QROPS pension transfers are expected to soar in the run –up to the new financial as wealthy taxpayers look to shift their homes and assets offshore to avoid losing half their income in tax.

From April 6, anyone earning over £150,000 faces a 50% super tax on income plus capped UK pension contributions.

The government has already ruled that any UK pension-bound income should face higher tax charges to try and stop top rate taxpayers putting aside cash at lower tax rates before the start of the financial year.

About 10 potential super taxpayers were leaving the country each week at the end of 2009, according to The Times, and this number is expected to rise following the clamp down on bank bonuses.

For top rate taxpayers staying in the UK, the options to reduce tax involve deferring liabilities by putting cash in to assets that attract capital gains tax, which is paid at 18% across the board by everyone rather than 40% or 50% like the higher rates of income tax.

For those moving overseas permanently, either as an expat or international workers who have accrued UK pension rights, then transferring pension funds in to a QROPS has many tax benefits.

“Many clients have not made the best of end of year tax planning in the past because they didn’t see the point,” says QROPS.net experts, “This year is different because the 50% tax is eating up half of what someone earns and clients really want to know what they can do to minimise the effect on their families and lifestyle.

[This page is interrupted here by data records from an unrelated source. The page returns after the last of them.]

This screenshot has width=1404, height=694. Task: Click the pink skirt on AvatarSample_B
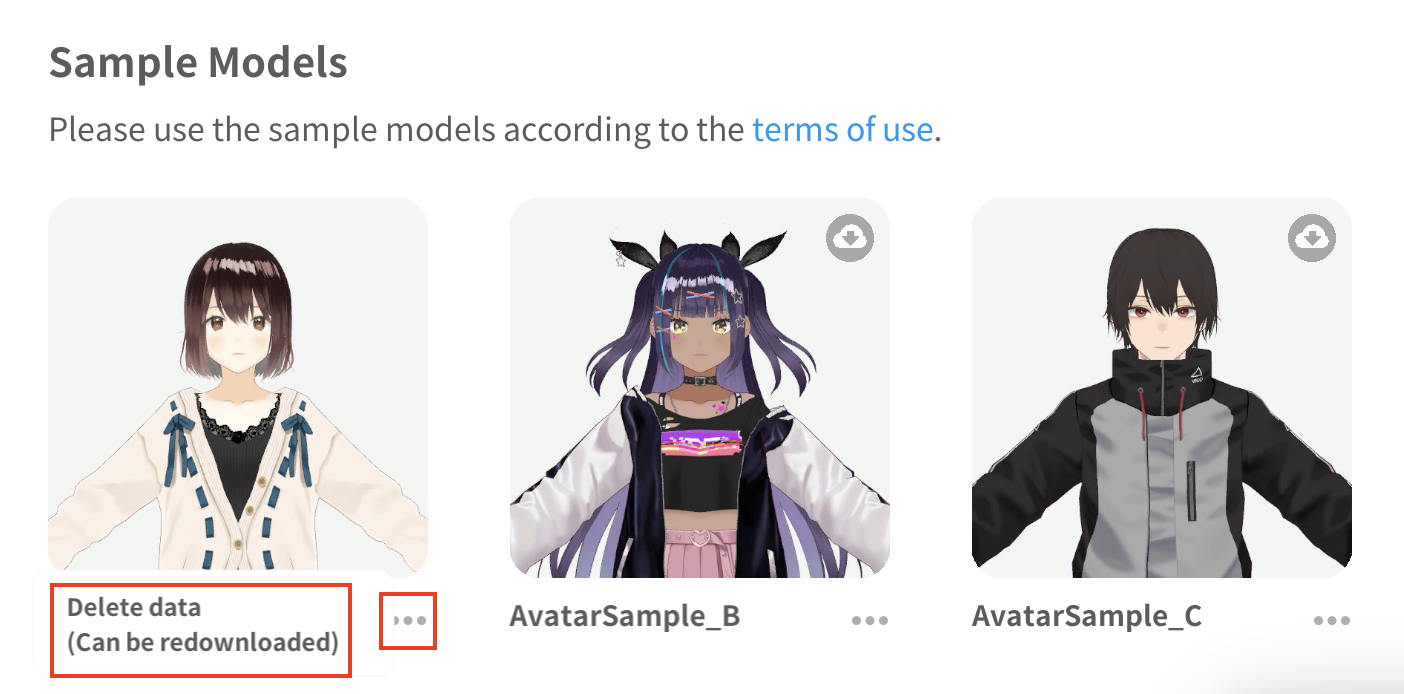[x=700, y=555]
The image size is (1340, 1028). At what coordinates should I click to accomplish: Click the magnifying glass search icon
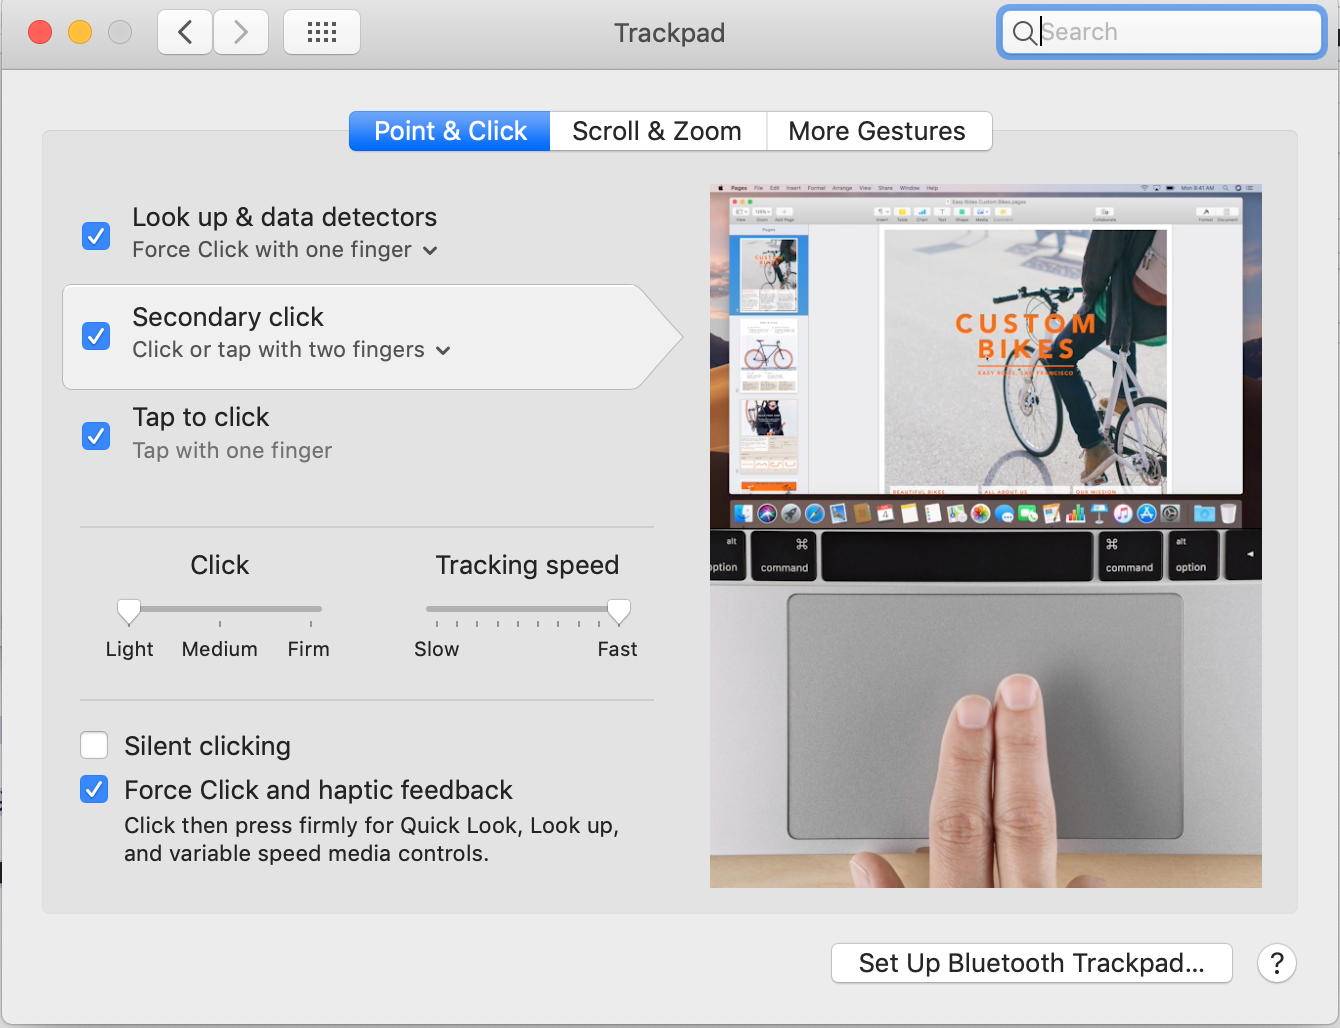click(1024, 32)
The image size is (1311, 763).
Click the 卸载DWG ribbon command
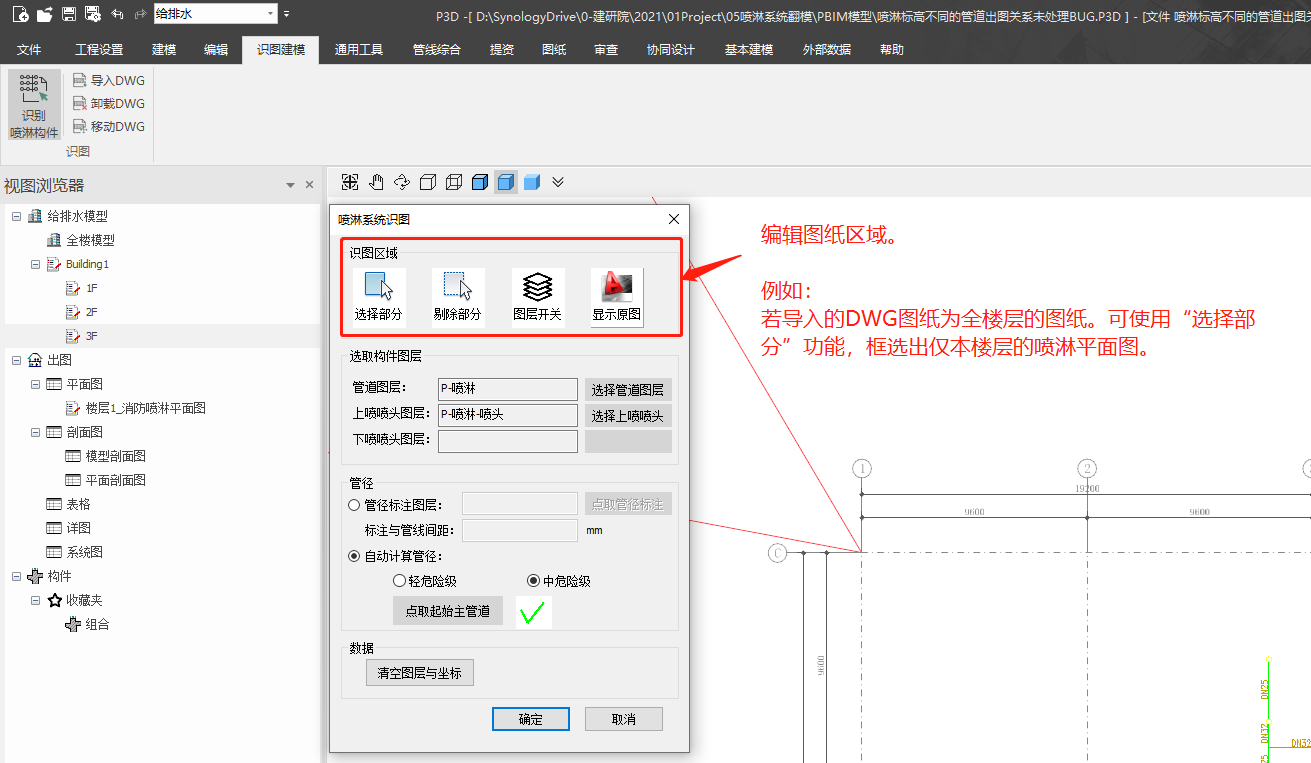[109, 103]
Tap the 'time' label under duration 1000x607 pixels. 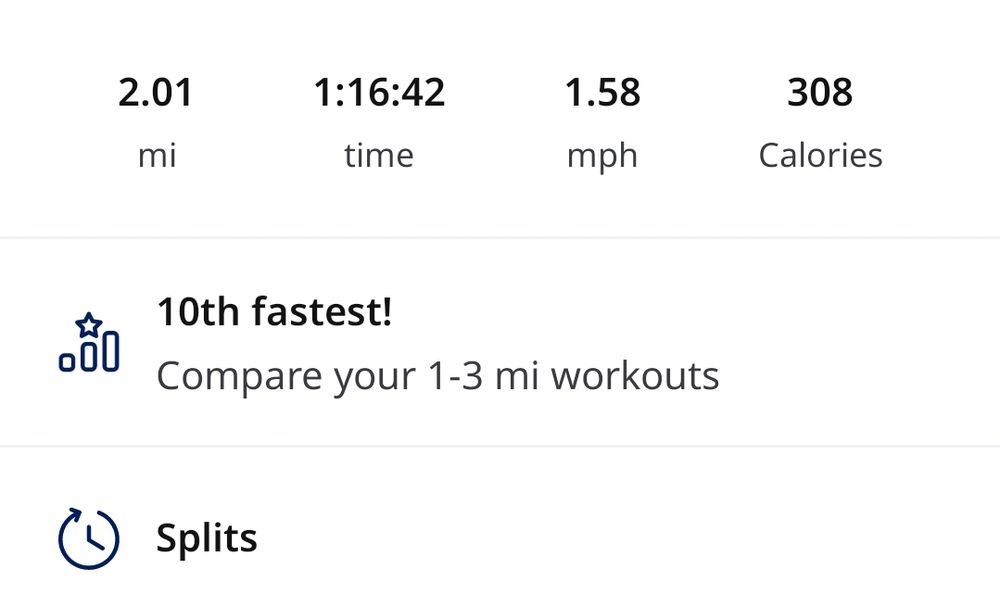click(379, 155)
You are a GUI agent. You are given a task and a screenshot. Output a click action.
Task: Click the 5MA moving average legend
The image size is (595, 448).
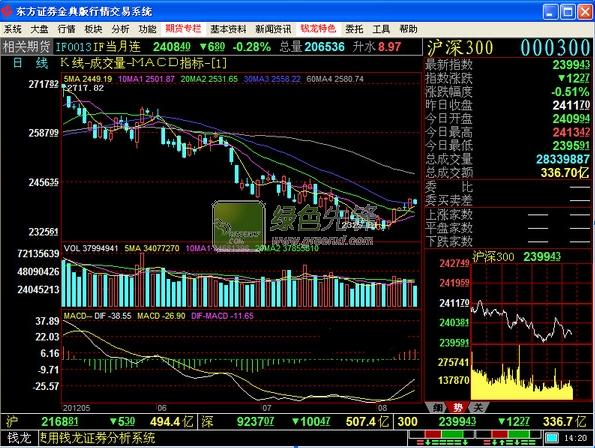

“50% tax on an income of £150,000 immediately reduces it to £75,000 without the effect of other taxes and national insurance. That’s a lot of money to lose when you have worked hard to get where you are.”

Although a QROPS has many rules subject to HM Revenue and Customs, the offshore pension scheme has no lifetime allowance (LTA) like a UK pension and the both the fund and any drawn down benefits are outside the scope of UK tax. Instead they are taxed in the country where the QROPS is based and where the pension holder lives. So marrying up the best jurisdiction for the country of resident for a QROPS member is extremely important.

QROPS investment options are also more flexible than UK pensions, with far more options to put money in more currencies, bonds, stocks and shares, commodities and other assets.